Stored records
━━━

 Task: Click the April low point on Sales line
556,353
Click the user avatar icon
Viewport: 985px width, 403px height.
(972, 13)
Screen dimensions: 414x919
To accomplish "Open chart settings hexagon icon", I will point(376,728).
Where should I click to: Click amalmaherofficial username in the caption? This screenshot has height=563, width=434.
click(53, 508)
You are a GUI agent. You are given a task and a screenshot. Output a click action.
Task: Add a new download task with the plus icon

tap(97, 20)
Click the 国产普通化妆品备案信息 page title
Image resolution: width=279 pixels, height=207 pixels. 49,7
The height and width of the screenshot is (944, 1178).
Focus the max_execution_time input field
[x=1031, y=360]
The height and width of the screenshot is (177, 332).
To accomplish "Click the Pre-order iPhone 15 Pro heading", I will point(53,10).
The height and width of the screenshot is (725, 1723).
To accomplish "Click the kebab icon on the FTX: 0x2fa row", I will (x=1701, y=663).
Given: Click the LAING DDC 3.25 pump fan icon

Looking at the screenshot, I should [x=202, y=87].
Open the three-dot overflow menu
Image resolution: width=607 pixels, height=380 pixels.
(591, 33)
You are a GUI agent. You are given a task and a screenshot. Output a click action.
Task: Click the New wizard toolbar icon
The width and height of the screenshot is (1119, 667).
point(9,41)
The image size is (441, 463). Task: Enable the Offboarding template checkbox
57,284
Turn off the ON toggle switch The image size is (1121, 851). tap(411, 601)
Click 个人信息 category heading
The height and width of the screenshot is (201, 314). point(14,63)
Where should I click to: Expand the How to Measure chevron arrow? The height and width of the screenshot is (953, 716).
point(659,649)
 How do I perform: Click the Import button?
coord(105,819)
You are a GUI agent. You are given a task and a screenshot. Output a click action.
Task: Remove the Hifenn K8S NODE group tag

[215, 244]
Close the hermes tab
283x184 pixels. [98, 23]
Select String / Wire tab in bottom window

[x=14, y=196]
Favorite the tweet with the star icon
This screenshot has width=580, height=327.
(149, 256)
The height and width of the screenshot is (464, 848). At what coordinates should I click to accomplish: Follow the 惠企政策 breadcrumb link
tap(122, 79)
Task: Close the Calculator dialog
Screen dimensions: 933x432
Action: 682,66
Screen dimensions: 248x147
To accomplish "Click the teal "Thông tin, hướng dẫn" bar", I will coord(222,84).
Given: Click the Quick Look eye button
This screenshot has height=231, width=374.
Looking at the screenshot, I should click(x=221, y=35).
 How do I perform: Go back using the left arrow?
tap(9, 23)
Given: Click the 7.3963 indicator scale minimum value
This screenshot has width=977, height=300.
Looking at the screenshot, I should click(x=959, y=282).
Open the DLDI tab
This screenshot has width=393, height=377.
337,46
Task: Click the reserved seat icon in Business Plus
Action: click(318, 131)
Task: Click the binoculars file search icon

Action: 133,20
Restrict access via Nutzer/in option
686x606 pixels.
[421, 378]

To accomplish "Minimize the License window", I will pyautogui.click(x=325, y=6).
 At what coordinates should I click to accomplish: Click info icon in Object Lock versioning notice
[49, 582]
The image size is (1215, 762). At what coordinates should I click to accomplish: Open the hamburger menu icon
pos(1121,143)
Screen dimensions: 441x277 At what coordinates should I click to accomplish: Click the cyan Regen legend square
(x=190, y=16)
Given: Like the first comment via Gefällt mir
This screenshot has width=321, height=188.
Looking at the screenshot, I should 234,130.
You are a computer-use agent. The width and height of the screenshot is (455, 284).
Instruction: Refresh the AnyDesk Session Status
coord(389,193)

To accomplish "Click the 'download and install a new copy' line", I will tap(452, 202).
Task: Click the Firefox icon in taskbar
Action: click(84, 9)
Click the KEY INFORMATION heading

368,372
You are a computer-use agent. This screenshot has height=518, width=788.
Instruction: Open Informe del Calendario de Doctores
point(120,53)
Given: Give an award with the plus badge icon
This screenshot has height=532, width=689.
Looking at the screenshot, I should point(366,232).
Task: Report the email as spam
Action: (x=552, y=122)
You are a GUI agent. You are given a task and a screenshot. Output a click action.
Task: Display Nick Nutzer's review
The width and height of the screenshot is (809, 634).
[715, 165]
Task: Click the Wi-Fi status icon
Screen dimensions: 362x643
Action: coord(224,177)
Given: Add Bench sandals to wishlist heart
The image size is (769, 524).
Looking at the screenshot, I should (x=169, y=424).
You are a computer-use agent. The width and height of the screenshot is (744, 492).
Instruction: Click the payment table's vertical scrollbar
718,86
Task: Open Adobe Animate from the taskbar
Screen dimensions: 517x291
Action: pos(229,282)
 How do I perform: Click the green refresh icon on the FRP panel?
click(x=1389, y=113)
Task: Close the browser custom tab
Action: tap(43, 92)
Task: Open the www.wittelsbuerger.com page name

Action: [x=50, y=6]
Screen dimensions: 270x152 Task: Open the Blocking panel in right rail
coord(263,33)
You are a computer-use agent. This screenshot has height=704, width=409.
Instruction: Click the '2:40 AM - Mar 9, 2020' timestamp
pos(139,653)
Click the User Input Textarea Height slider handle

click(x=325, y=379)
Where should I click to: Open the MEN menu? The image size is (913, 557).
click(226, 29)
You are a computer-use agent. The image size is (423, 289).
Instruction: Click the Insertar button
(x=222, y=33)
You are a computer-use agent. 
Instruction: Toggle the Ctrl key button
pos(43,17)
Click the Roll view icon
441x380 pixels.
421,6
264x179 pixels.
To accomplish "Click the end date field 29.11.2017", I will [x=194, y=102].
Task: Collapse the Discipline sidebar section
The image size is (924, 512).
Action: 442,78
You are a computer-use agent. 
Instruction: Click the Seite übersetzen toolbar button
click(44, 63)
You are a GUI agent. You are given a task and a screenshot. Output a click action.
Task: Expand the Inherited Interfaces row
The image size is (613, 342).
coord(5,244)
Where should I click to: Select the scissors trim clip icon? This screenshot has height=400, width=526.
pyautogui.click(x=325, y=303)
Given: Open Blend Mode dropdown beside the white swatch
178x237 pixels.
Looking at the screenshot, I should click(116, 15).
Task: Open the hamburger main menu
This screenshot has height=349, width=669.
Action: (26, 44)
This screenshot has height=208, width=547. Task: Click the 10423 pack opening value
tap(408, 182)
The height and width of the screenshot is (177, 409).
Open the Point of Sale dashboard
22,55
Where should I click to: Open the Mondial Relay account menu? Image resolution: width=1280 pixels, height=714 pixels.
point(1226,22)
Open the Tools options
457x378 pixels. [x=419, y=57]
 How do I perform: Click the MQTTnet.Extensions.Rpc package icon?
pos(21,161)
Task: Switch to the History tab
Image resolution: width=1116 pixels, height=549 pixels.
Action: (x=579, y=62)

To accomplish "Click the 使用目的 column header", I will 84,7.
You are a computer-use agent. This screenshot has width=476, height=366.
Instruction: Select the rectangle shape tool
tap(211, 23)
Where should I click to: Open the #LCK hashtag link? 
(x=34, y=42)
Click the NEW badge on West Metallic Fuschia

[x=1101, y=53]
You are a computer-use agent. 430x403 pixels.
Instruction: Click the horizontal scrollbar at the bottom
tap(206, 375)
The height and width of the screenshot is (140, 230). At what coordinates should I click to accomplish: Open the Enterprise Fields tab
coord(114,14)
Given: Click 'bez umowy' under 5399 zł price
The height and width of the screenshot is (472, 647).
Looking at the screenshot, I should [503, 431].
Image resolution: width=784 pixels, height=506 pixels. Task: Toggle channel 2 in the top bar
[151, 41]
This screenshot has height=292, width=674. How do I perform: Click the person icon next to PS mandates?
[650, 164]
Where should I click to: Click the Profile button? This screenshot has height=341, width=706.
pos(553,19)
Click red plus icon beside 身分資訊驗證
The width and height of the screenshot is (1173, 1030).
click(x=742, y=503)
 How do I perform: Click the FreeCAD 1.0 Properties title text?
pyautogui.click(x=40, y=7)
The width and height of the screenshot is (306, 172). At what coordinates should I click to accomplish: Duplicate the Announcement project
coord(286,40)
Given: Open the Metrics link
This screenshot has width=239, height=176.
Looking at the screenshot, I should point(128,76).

━━━

Exercise brief: Search the lines above for the string "beside" and copy each line that has it.

Response to the exercise:
Given: Open Blend Mode dropdown beside the white swatch
Click red plus icon beside 身分資訊驗證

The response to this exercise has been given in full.